> Written exercise: From the forum thread on integrating x² cos(x/2) by parts, return the passage between "That is correct!" and "round of parts..", inclusive, copied verbatim.

MHB Integrating $\int x^2\cos\left({\frac{x}{2}}\right)dx$ by parts

[karush]

$\int x^2\cos\left({\frac{x}{2}}\right)dx$
$u={x}^{2}\ dv=\cos{\left(\frac{x}{2}\right)}dx$
$du=2x dx\ v=\int\cos\left({\frac{x}{2}}\right)dx=2\sin\left({\frac{x}{2}}\right)$

Integrat by parts, just seeing if getting started ok

 

[Siron]

$\int x^2\cos\left({\frac{x}{2}}\right)dx$
$u={x}^{2}\ dv=\cos{\left(\frac{x}{2}\right)}dx$
$du=2x dx\ v=\int\cos\left({\frac{x}{2}}\right)dx=2\sin\left({\frac{x}{2}}\right)$

Integrat by parts, just seeing if getting started ok

That is correct! Go on ...

 

[karush]

$$uv-\int v \ du$$

So

$$2x^2\sin\left({\frac{x}{2}}\right)-4\int x \sin\left({\frac{x}{2}}\right)dx$$

Look like another round of parts..

> Supplied information:
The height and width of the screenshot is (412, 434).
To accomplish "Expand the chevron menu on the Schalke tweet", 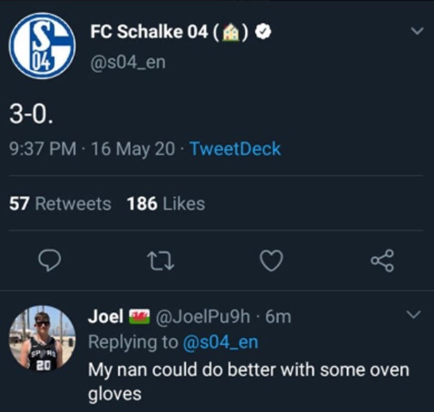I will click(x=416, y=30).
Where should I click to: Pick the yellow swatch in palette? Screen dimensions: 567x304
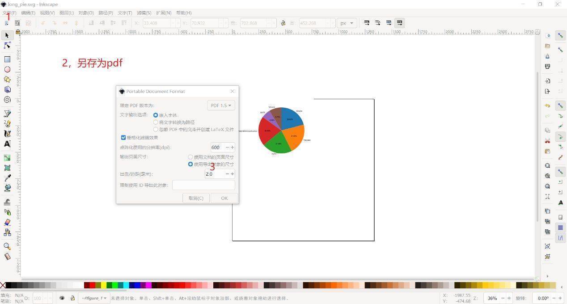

> Reply to the task:
That is correct! Go on ...

 

[karush]

$$uv-\int v \ du$$

So

$$2x^2\sin\left({\frac{x}{2}}\right)-4\int x \sin\left({\frac{x}{2}}\right)dx$$

Look like another round of parts..